▸ TASK DETAILS:
Quote the stretch of the HEC budget article from "HEC likely to" through "the coming year." word for word.

▸ EXCERPT PROVIDED:
--------------------------------
HEC likely to get budget of Rs72b for FY 2015-2016: chairman

Islamabad

May 27, 2015

Islamabad
Higher Education Commission (HEC) is expected to get a total budget of Rs72 billion - Rs51 billion as recurring fund and Rs21 billion as development fund - for the fiscal year 2015-2016.
These statistics were shared by HEC Chairman Dr Mukhtar Ahmed in an interview with ‘The News.’
“We have got the indicative ceiling but the final decision would be taken in June,” he said while praising federal government for its continuous support for past two years. He said that HEC plans to start 40 plus new projects in the coming year.
Talking about the achievements of HEC, Dr Mukhtar said that because of the support from the government, HEC has attained financial stability. “The commission has received an additional Rs7 billion development grant for completion of projects that were pending due to lack of funds in previous years and Rs3 billion recurring grant to facilitate operational expenses. Through these additional funds over 80 projects would be completed by the end of the year,” he said.
Talking about future initiatives, chairman said that on the directives of Prime Minister Nawaz Sharif, HEC plans to established campuses in every district of the country in order to improve accessibility of higher education. “This new initiative would be launched this year,” he said.
To estimate the success of Ph.D scholarships programme and to point out areas that need improvement, Dr Mukhtar said that HEC has conducted a third party analysis of the programme. “The findings were encouraging and way beyond our expectations,” he said.
While sharing some major statistics, he said that among total scholarships issued under this programme, 59-60 per cent was issued to students of less developed area. “Among the total number of scholarships issued to the students belonging to less developed areas, 22 per cent were from villages and 28 per cent were from small towns,” he said.
--------------------------------
▸ DATASET EXCERPTS:

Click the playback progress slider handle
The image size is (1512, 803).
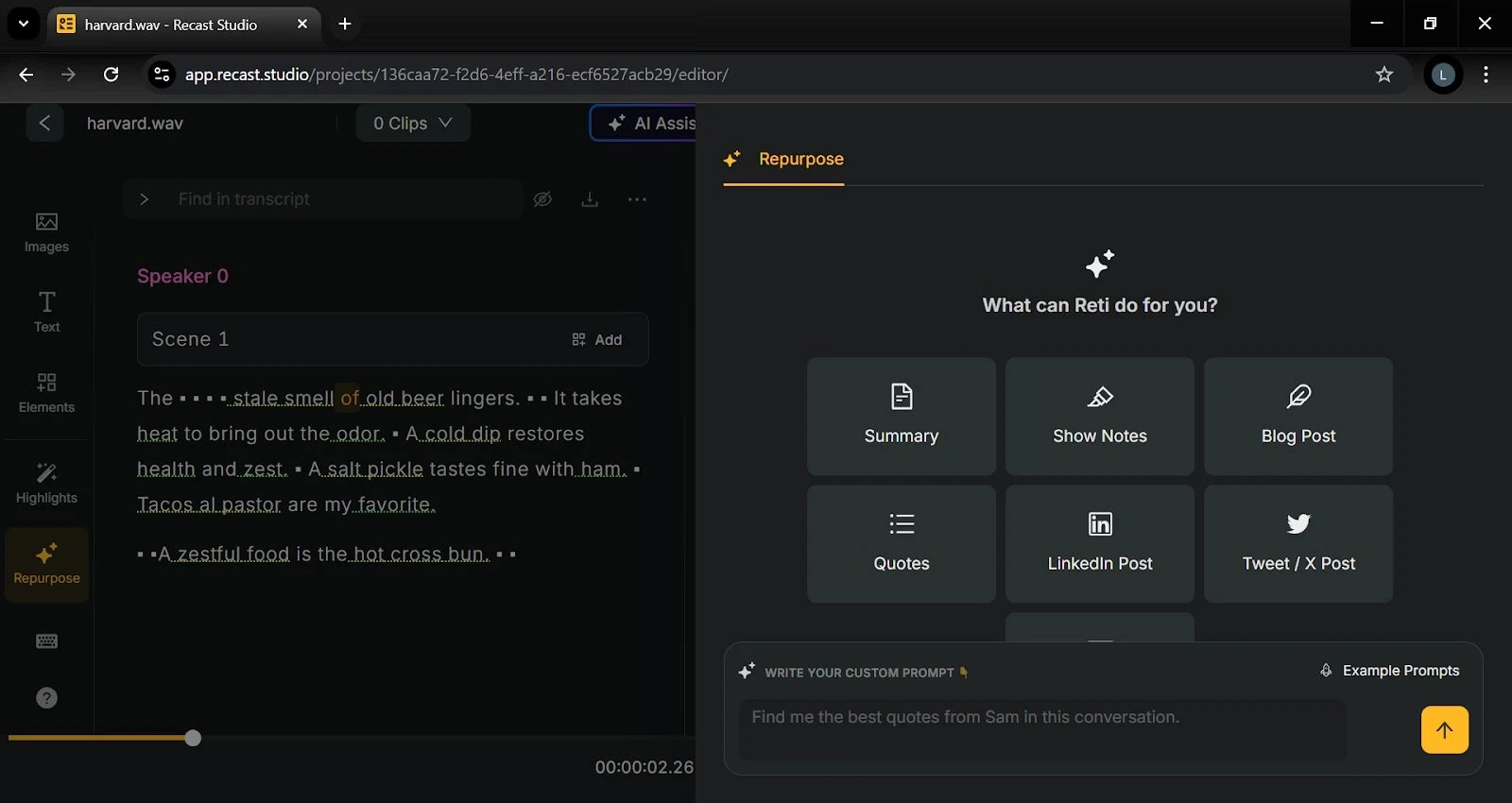(x=193, y=738)
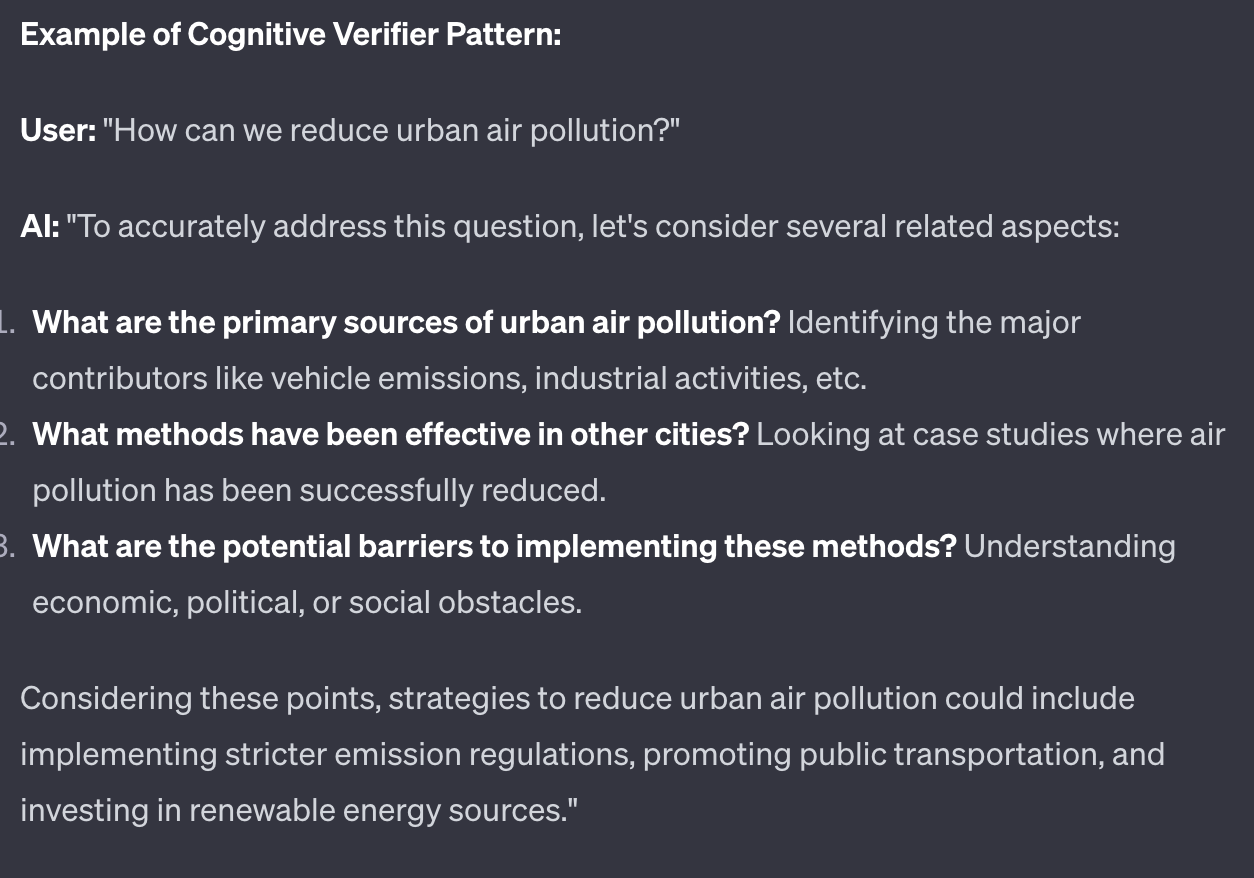Screen dimensions: 1254x878
Task: Click 'What are the primary sources of urban air pollution?'
Action: point(406,323)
--------------------------------
▸ RESULT OF THIS TASK:
HEC likely to get budget of Rs72b for FY 2015-2016: chairman

Islamabad

May 27, 2015

Islamabad
Higher Education Commission (HEC) is expected to get a total budget of Rs72 billion - Rs51 billion as recurring fund and Rs21 billion as development fund - for the fiscal year 2015-2016.
These statistics were shared by HEC Chairman Dr Mukhtar Ahmed in an interview with ‘The News.’
“We have got the indicative ceiling but the final decision would be taken in June,” he said while praising federal government for its continuous support for past two years. He said that HEC plans to start 40 plus new projects in the coming year.